Weiß ich doch  Wat wär ich denn fürn Idiot, wenn ich an Weihnachten (!) ohne Geschenk da stehe und das bei meiner Freundin ... Auha.


----------



## Independent (18. Dezember 2010)

Ich wohne 10km weg von Himmelstadt. Da werden bei uns immer die Wunschzettel hingeschickt. Dieses Jahr bin ich persönlich hin und habe mir mehr Hirn für die Buffed-User gewünscht.


----------



## Deanne (18. Dezember 2010)

Sh1k4ri schrieb:


> Weiß ich doch  Wat wär ich denn fürn Idiot, wenn ich an Weihnachten (!) ohne Geschenk da stehe und das bei meiner Freundin ... Auha.

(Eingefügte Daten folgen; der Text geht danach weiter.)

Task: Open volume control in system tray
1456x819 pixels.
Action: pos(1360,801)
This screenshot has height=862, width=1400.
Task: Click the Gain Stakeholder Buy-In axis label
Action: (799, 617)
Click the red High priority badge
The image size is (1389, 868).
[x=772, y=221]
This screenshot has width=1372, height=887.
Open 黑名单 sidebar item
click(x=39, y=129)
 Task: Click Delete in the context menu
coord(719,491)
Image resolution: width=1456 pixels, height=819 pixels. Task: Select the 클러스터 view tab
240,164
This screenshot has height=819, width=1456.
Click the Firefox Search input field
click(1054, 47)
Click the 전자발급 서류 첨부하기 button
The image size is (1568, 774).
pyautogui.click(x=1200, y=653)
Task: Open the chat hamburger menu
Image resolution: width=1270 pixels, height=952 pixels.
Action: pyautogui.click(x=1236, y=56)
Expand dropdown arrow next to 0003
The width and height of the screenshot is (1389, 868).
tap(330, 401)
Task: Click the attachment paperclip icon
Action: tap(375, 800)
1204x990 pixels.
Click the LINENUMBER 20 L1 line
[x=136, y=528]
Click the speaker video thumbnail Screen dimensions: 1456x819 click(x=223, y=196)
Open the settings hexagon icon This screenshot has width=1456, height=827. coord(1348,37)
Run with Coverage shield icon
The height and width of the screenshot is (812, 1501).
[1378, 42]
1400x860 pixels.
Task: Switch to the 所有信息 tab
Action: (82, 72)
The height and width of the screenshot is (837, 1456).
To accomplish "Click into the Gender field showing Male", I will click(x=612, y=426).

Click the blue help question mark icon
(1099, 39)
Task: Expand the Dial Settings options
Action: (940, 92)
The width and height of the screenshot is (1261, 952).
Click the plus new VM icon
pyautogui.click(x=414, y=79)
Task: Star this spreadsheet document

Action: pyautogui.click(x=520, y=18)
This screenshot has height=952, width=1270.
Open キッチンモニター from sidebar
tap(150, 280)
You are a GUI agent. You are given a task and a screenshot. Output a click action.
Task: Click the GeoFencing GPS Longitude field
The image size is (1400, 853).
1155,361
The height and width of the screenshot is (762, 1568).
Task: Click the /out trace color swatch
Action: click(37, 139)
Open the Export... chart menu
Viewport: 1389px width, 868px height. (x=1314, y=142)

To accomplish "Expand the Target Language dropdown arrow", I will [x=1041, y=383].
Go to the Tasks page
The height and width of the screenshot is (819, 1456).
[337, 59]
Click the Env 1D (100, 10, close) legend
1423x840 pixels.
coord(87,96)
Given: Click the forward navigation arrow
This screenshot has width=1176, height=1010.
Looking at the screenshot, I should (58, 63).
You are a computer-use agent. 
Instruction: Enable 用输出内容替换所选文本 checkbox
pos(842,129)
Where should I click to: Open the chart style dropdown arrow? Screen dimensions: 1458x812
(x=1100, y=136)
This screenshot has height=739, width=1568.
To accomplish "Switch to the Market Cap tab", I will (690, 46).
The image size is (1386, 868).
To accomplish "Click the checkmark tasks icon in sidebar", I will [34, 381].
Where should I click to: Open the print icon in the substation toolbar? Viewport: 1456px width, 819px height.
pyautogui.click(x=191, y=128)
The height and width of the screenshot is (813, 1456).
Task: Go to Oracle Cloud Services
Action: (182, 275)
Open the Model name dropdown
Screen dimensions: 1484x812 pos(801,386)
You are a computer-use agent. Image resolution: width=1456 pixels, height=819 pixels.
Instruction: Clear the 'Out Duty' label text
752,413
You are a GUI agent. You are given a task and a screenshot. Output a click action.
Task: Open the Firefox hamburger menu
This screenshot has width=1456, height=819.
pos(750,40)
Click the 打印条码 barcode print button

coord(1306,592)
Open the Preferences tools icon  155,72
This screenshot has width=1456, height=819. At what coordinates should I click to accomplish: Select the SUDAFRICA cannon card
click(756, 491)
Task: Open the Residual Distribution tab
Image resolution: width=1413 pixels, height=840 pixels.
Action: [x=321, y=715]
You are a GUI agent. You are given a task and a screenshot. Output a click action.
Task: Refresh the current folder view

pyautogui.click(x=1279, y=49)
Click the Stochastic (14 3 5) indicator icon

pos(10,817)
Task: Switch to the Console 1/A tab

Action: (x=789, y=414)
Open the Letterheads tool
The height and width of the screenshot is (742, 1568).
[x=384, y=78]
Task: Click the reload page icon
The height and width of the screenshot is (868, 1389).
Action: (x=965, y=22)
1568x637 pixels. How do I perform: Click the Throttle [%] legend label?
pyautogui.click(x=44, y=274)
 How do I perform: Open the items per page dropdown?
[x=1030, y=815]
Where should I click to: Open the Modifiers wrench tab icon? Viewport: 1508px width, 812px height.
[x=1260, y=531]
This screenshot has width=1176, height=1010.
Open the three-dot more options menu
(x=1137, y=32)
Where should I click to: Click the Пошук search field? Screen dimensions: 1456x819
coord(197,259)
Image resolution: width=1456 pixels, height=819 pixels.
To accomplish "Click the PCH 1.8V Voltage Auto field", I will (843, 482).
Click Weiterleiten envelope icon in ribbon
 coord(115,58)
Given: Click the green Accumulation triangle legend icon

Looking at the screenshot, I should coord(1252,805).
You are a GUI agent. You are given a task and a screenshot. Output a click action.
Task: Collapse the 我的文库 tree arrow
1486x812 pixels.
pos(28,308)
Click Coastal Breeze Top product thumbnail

Dem Freund meiner besten Freundin ist sowas letztes Jahr das zweite mal in Folge passiert. "Ach, ich wünsche mir nichts." Und kurz nach Weihnachten kam ein Anruf von ihr, was für ein Arsch er doch seie, ihr wieder nichts geschenkt zu haben. Puh. ^^


----------



## Sh1k4ri (18. Dezember 2010)

Deanne schrieb:


> Dem Freund meiner besten Freundin ist sowas letztes Jahr das zweite mal in Folge passiert. "Ach, ich wünsche mir nichts." Und kurz nach Weihnachten kam ein Anruf von ihr, was für ein Arsch er doch seie, ihr wieder nichts geschenkt zu haben. Puh. ^^



Ja, verstehe einer die Frauen.


----------



## Sam_Fischer (18. Dezember 2010)

[font="arial, verdana, tahoma, sans-serif"]"ich wünsche mir nichts" ist Weibchen Sprache und beutete so viel wie "Schenk mir was" [/font]


----------



## Deanne (18. Dezember 2010)

Sam_Fischer schrieb:


> [font="arial, verdana, tahoma, sans-serif"]"ich wünsche mir nichts" ist Weibchen Sprache und beutete so viel wie "Schenk mir was" [/font]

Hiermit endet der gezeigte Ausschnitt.